Familiarity breeds contempt, the old saying goes. That is certainly the case with Pep Guardiola and José Mourinho.
The two tacticians will renew their rivalry in the Manchester derby on Saturday. The stage may be a new one, but the same old script has been dusted off.
Guardiola and Mourinho worked together for four years at Barcelona, when the Catalan was a stylish holding midfielder and the Portuguese a translator and assistant to Bobby Robson. Back then, the relationship was cordial. Both already had designs on a future career in coaching and would draw on the other’s experience to add to their own mental flipcharts.
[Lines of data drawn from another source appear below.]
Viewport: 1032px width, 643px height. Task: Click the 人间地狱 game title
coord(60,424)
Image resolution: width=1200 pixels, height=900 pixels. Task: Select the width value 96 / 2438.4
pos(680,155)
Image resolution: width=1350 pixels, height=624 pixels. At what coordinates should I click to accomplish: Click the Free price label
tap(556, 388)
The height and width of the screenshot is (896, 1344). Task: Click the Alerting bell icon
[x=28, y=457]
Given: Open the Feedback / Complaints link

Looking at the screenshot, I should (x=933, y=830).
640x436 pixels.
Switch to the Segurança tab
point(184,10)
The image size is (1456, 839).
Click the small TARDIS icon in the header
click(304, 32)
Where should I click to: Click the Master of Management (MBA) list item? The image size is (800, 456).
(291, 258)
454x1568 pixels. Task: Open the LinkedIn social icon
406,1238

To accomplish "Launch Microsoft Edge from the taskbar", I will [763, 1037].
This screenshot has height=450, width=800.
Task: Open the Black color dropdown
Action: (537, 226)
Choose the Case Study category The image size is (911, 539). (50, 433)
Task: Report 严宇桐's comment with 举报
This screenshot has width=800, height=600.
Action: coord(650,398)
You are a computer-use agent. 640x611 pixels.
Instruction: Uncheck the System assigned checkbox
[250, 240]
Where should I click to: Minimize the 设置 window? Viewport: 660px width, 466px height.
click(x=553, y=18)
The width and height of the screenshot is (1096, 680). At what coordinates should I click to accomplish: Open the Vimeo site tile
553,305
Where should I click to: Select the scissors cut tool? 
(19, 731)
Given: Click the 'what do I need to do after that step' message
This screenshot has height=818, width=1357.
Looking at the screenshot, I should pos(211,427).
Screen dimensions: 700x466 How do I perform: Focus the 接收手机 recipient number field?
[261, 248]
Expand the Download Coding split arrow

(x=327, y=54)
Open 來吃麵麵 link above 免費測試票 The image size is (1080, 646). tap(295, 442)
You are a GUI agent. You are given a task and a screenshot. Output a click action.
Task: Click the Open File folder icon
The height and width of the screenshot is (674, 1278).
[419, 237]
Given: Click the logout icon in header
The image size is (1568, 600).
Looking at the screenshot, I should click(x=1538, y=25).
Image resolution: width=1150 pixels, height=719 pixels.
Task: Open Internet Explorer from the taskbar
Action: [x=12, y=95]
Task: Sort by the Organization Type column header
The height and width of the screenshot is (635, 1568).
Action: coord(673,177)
When Guardiola eventually rose to the first team manager’s job at Barcelona in 2008 after a brief apprenticeship at Barça B, Mourinho was already the hottest coaching property in Europe. The man who called himself a “special one” had led Porto to Champions League glory, restored Chelsea to the top of the English game with the league title after a 50-year hiatus and was embarking on building a team at Inter capable of ending the Nerazzurri’s four-decade estrangement from European glory.
Barça light up Europe
And then Guardiola stole his thunder. Inheriting a side including Leo Messi, Xavi Hernández, and Andrés Iniesta ensured Guardiola would not struggle terribly on the domestic front in his first season but few outside La Masia could have foreseen the new manager’s impact. In the 2007-08 season, Frank Rijkaard’s last in charge at Camp Nou, Barcelona ended up empty-handed. Club stalwarts such as Gianluca Zambrotta, Lilian Thuram, Deco and Ronaldinho left at the end of the campaign. In came a 21-year-old Gerard Piqué from Manchester United, Sergio Busquets from Barça B, and Dani Alves from Sevilla. Guardiola was an untried novice with an idea, the “philosophy” of La Masia, and the raw materials to mould it all together.
Barcelona won the treble in Guardiola’s first season. And they did so playing a brand of football that could have been bottled as an antidote to Mourinho’s pragmatic, win at all costs style. The characters were taking shape: Guardiola the quiet visionary, Mourinho the pantomime villain. But it was never that clear-cut. Both have a reputation for ruthlessness and both have left a supporting cast of disgruntled players at previous clubs.
Mourinho Inter Barça's face
The following season, the simmering rancour came to a head when Barcelona and Inter met in the semi-finals of the Champions League. Mourinho set up his side in two solid blocks to stifle Barça’s attacking verve. Pragmatism won the day and Mourinho could not contain his glee, prancing about the Camp Nou turf with his finger raised in a gesture that needed no translation.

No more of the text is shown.